[Collected data entries]
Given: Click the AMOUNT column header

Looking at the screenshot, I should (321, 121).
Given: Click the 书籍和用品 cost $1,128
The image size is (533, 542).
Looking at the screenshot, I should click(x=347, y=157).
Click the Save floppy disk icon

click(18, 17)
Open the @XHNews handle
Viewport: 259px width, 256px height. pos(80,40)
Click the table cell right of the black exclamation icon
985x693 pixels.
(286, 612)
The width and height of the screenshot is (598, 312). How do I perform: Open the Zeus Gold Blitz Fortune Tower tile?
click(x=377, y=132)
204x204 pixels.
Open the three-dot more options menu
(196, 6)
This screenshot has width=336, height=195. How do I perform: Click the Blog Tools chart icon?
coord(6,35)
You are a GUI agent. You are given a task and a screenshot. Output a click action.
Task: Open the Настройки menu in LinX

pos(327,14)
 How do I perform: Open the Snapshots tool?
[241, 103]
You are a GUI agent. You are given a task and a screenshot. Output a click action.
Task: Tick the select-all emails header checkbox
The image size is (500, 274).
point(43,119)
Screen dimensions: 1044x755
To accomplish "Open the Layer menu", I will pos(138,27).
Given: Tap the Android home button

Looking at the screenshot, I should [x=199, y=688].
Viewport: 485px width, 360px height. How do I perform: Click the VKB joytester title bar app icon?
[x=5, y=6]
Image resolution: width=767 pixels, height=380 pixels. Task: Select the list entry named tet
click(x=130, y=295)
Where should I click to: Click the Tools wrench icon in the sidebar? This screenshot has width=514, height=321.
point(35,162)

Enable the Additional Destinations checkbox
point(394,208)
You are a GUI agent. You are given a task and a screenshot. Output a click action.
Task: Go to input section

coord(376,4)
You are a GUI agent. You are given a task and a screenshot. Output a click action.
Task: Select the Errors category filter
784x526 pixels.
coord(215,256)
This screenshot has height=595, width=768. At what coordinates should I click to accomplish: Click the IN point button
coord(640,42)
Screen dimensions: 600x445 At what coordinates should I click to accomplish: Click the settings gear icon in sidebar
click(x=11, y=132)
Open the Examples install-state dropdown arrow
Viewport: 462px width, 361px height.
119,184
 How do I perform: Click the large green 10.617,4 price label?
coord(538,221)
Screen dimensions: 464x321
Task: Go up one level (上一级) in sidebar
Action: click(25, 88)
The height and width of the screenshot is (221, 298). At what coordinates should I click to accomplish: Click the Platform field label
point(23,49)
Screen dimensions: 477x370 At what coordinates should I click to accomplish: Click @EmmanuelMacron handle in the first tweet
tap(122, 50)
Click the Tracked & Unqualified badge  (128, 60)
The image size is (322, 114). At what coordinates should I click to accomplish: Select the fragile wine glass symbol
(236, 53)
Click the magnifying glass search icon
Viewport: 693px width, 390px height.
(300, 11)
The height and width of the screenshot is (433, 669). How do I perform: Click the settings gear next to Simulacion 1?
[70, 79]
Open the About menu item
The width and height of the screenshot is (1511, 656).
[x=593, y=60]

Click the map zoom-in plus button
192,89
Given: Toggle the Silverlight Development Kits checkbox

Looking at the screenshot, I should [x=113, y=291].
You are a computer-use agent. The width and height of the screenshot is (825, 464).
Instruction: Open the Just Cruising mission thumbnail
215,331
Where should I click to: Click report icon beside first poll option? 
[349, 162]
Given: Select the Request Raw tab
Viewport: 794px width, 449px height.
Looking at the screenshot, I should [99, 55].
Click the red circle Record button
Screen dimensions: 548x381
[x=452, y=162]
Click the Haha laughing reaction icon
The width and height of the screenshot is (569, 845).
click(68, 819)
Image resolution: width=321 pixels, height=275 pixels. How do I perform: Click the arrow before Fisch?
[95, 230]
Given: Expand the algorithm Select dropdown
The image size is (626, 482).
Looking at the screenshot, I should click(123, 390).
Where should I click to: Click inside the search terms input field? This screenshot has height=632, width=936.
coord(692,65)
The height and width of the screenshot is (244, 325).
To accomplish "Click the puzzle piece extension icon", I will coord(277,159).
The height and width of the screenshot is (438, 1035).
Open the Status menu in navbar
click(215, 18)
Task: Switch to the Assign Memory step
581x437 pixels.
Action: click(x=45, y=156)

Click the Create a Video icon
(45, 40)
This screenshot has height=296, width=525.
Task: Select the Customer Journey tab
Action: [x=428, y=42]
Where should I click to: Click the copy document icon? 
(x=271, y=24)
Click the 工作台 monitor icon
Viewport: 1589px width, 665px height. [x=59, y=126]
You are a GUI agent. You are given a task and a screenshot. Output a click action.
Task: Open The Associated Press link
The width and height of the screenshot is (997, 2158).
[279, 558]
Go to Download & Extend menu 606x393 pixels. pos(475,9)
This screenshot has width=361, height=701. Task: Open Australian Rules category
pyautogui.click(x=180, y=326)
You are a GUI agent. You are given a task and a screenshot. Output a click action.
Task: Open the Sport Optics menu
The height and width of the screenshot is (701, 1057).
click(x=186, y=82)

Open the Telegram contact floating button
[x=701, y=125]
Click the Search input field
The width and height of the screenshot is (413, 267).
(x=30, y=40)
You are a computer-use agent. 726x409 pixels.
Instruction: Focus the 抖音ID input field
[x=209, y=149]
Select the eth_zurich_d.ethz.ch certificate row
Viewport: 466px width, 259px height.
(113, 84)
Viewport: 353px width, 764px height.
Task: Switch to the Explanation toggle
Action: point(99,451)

WHAT THE EXERCISE ASKS - From the first line of the records above to the line that contains "Task: Select the Errors category filter", quote each line exactly.

SOLUTION TO THE EXERCISE -
Given: Click the AMOUNT column header

Looking at the screenshot, I should (321, 121).
Given: Click the 书籍和用品 cost $1,128
The image size is (533, 542).
Looking at the screenshot, I should click(x=347, y=157).
Click the Save floppy disk icon

click(18, 17)
Open the @XHNews handle
Viewport: 259px width, 256px height. pos(80,40)
Click the table cell right of the black exclamation icon
985x693 pixels.
(286, 612)
The width and height of the screenshot is (598, 312). How do I perform: Open the Zeus Gold Blitz Fortune Tower tile?
click(x=377, y=132)
204x204 pixels.
Open the three-dot more options menu
(196, 6)
This screenshot has width=336, height=195. How do I perform: Click the Blog Tools chart icon?
coord(6,35)
You are a GUI agent. You are given a task and a screenshot. Output a click action.
Task: Open the Настройки menu in LinX

pos(327,14)
 How do I perform: Open the Snapshots tool?
[241, 103]
You are a GUI agent. You are given a task and a screenshot. Output a click action.
Task: Tick the select-all emails header checkbox
The image size is (500, 274).
point(43,119)
Screen dimensions: 1044x755
To accomplish "Open the Layer menu", I will pos(138,27).
Given: Tap the Android home button

Looking at the screenshot, I should [x=199, y=688].
Viewport: 485px width, 360px height. How do I perform: Click the VKB joytester title bar app icon?
[x=5, y=6]
Image resolution: width=767 pixels, height=380 pixels. Task: Select the list entry named tet
click(x=130, y=295)
Where should I click to: Click the Tools wrench icon in the sidebar? This screenshot has width=514, height=321.
point(35,162)

Enable the Additional Destinations checkbox
point(394,208)
You are a GUI agent. You are given a task and a screenshot. Output a click action.
Task: Go to input section

coord(376,4)
You are a GUI agent. You are given a task and a screenshot. Output a click action.
Task: Select the Errors category filter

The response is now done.